*** Records supplied ***

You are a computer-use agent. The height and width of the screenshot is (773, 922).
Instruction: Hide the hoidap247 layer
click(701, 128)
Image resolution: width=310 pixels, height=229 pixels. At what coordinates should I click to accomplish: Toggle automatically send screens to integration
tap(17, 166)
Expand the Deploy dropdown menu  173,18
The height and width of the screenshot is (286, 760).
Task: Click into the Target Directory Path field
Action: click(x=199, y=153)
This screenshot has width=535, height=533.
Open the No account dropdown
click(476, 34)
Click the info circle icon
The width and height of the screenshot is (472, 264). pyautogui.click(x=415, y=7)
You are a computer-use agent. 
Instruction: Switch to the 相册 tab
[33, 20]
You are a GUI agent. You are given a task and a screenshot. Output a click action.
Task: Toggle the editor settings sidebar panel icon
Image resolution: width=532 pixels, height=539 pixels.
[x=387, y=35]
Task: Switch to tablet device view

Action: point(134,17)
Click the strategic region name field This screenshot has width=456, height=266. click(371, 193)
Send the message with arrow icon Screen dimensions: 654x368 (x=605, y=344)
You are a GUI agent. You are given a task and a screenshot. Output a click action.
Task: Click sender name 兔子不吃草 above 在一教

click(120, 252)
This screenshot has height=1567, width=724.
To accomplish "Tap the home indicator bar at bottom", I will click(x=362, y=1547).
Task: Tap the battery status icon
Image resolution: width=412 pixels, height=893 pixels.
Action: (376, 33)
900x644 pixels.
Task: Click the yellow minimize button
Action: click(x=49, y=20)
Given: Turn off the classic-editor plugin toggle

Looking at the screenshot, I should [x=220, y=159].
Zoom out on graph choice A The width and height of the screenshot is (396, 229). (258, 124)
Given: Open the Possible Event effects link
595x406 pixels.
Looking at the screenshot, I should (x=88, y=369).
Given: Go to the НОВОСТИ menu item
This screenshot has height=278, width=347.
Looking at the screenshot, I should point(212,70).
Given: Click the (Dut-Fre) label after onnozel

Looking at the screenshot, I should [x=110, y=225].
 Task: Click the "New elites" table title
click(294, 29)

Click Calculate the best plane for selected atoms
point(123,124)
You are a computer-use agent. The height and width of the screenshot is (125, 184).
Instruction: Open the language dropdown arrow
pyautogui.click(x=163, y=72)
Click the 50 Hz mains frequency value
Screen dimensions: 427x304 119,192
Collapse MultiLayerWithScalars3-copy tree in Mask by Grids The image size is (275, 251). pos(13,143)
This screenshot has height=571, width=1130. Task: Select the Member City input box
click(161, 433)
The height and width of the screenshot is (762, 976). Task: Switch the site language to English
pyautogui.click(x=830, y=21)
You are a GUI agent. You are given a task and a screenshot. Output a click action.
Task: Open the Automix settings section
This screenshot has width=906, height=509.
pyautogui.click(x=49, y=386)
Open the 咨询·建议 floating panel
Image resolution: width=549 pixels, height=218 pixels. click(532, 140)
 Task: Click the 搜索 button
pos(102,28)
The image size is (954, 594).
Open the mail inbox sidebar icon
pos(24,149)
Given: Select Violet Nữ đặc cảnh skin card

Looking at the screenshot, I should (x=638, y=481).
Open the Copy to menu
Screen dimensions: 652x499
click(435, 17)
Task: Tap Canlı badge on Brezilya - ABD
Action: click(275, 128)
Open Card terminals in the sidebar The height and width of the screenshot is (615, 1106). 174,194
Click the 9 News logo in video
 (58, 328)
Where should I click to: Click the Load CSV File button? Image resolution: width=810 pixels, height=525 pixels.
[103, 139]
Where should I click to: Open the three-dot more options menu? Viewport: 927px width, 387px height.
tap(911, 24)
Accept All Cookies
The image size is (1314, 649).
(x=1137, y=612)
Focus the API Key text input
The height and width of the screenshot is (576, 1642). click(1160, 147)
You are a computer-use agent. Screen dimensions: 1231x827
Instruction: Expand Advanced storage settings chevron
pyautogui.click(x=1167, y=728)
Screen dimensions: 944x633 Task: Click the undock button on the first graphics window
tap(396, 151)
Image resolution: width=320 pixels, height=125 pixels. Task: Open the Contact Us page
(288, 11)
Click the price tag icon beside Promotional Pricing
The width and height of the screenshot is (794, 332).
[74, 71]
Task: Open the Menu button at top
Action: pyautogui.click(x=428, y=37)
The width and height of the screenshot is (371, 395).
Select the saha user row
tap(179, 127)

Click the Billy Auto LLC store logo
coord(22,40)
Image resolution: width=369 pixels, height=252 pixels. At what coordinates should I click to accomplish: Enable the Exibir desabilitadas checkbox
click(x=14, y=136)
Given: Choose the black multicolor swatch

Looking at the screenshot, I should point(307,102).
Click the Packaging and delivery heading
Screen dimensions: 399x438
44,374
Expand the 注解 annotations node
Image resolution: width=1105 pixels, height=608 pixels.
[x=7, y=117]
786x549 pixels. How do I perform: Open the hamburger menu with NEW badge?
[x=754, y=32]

*** End of Records supplied ***

**Aim of the exercise**
Go through the records line by line, and copy each line that holds the string "computer".

**Result for this exercise**
You are a computer-use agent. The height and width of the screenshot is (773, 922).
You are a computer-use agent. 
You are a computer-use agent. The height and width of the screenshot is (125, 184).
You are a computer-use agent. Screen dimensions: 1231x827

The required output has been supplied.